父の体調は、式に参加出来ないと危ぶまれるくらい悪くなっていた。
それでも重い体を引きずり、式の開始3時間も前に父は式場へと現れた。
「真司、おめでとう」
「有難う、父さん」
「この日まで、何とか死なずに済んだな……」
哀愁漂うとは、こういう事を言うのだろうか?
あんなに大きかった父の背中が酷く小さく見える。
「結婚式当日だよ? 死ぬとか暗い事を言うなよ。それより父さんが買ってくれた子供用のドレス、美優が着て俺と一緒に登場するからね」
「そいつは楽しみだ……」
こうして結婚式は始まり、笑顔溢れる時間が過ぎてゆく。
やがて最後の挨拶へと差し掛かり、父が先に挨拶をした。
「……見ての通り、私は話す事も辛いほどに体調が優れません。だから一言だけ……この日を迎えられて、本当に良かった……」
……
……
止めてくれ……涙を溜めながら話す父の台詞を聞いてそう思った。
普段泣き顔なんて見せた事の無い父が、肩を震わせながらそんな台詞を言えば、私も涙が出るに決まっている。
私は涙を必死に堪えて最後の挨拶を務めた。
「私はごく最近まで碌な仕事をせず……フラフラと過ごしていました。その結果……父や母……兄や姉には数え切れないほどの……迷惑を掛け続けて来ました……」
感情が波のように押し寄せて上手く言葉が出ない。
そんな時、会場から頑張れと声援が聞こえて来た。
私は涙を拭い、思った事を必死に言葉へ乗せる。
「……そんな私でも、新しい命を授かりました。

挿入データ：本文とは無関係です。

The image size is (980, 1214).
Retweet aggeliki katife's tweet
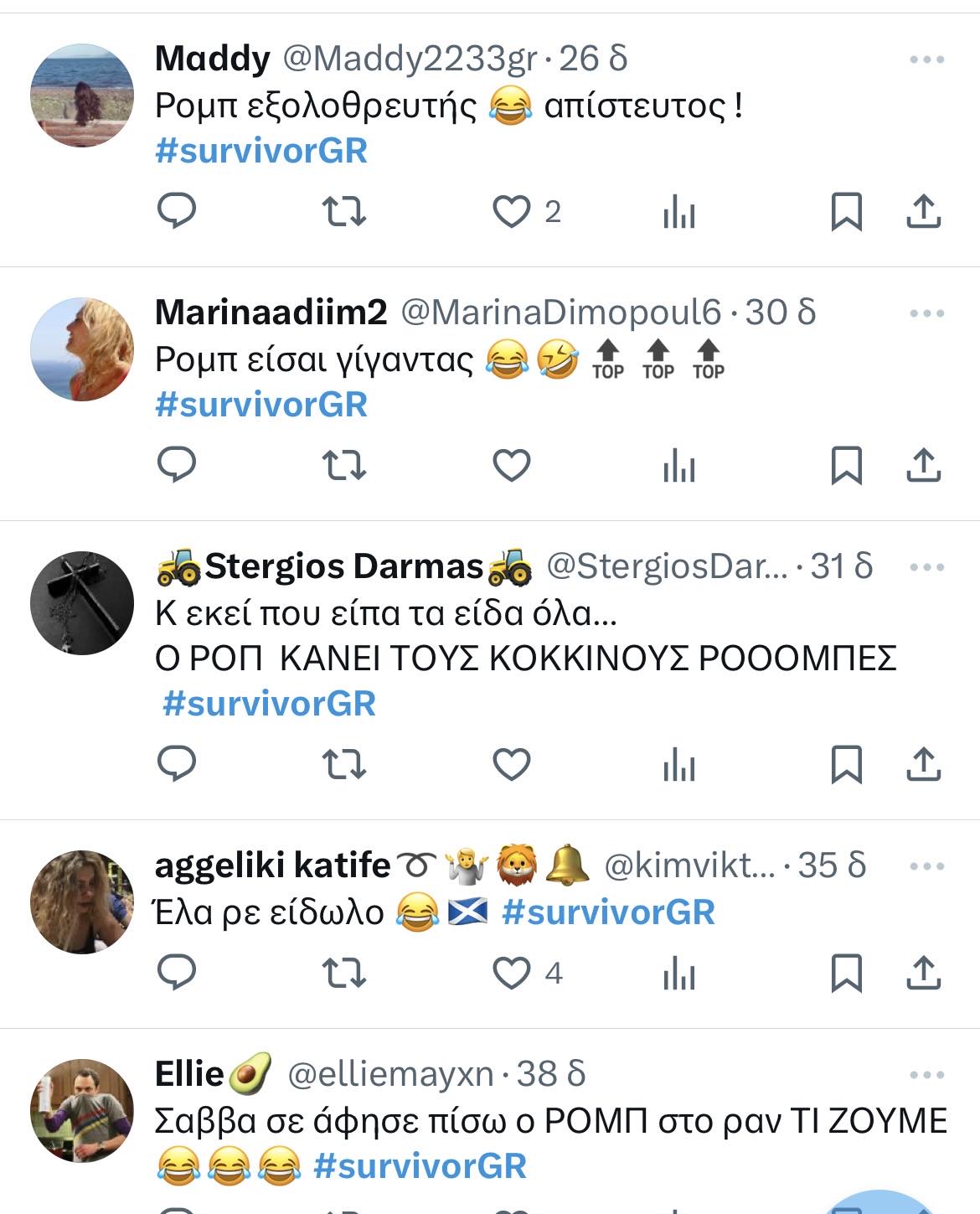click(x=344, y=973)
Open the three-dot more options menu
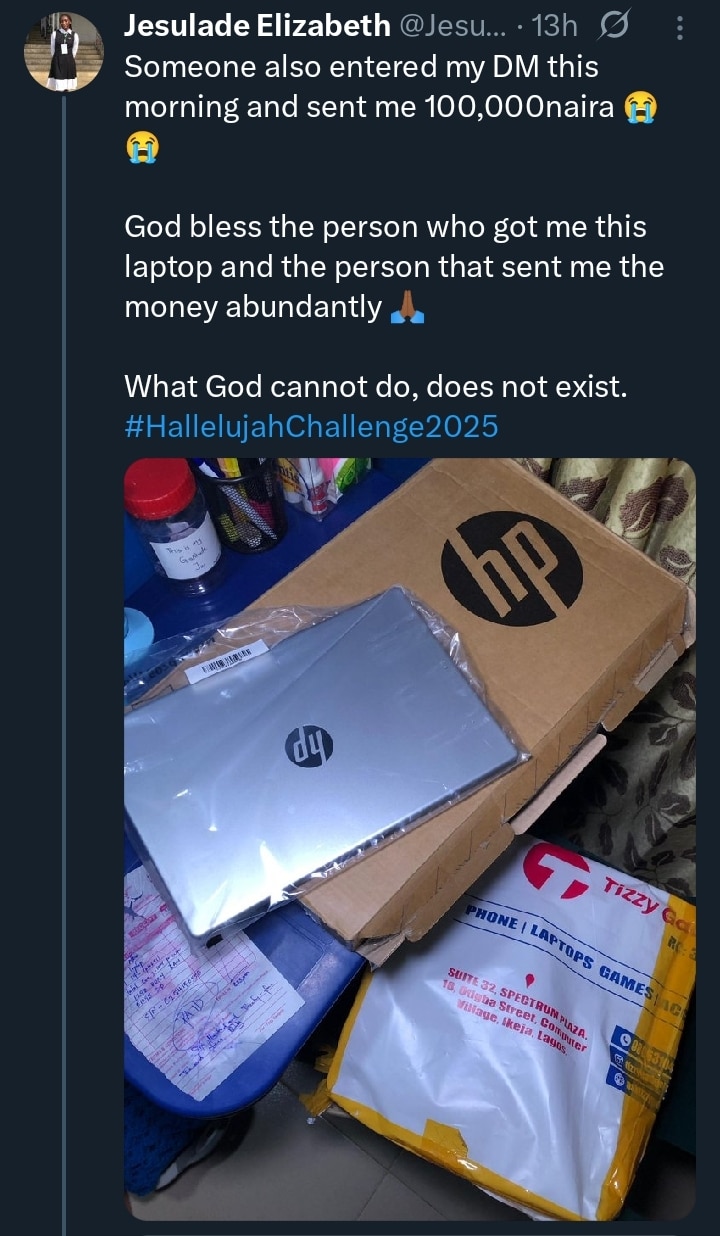 (x=680, y=29)
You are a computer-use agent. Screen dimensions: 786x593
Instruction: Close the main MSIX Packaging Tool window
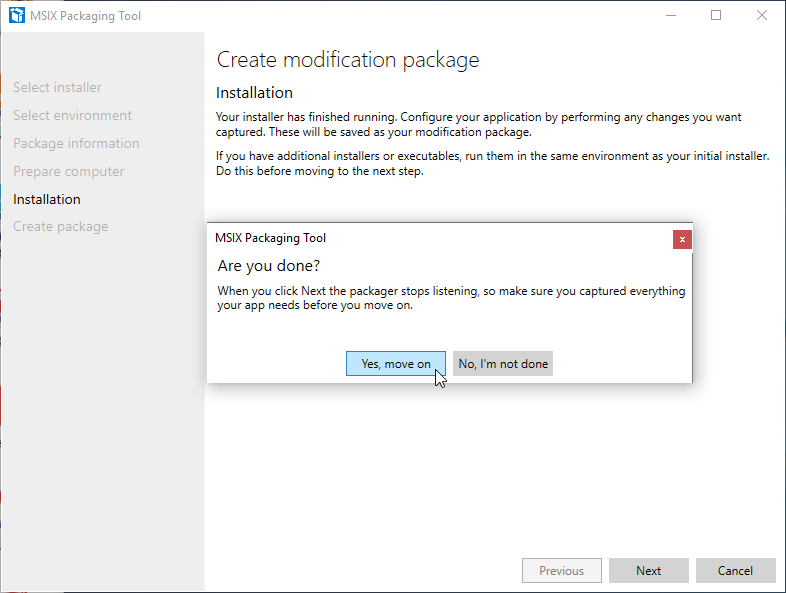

そしてやっと……親の偉大さを感じる事が出来たのです。私の力は小さく、大きな事は言えません。でも……一つだけ皆さんの前で誓います。私の手に掴める大切な存在……真理子、それに美優。そして今後産まれて来るであろう命は……絶対にこの手で守って見せます!」
式場は温かい拍手に包まれる。
こうして何一つ不満のない素晴らしい結婚式の幕が閉じた。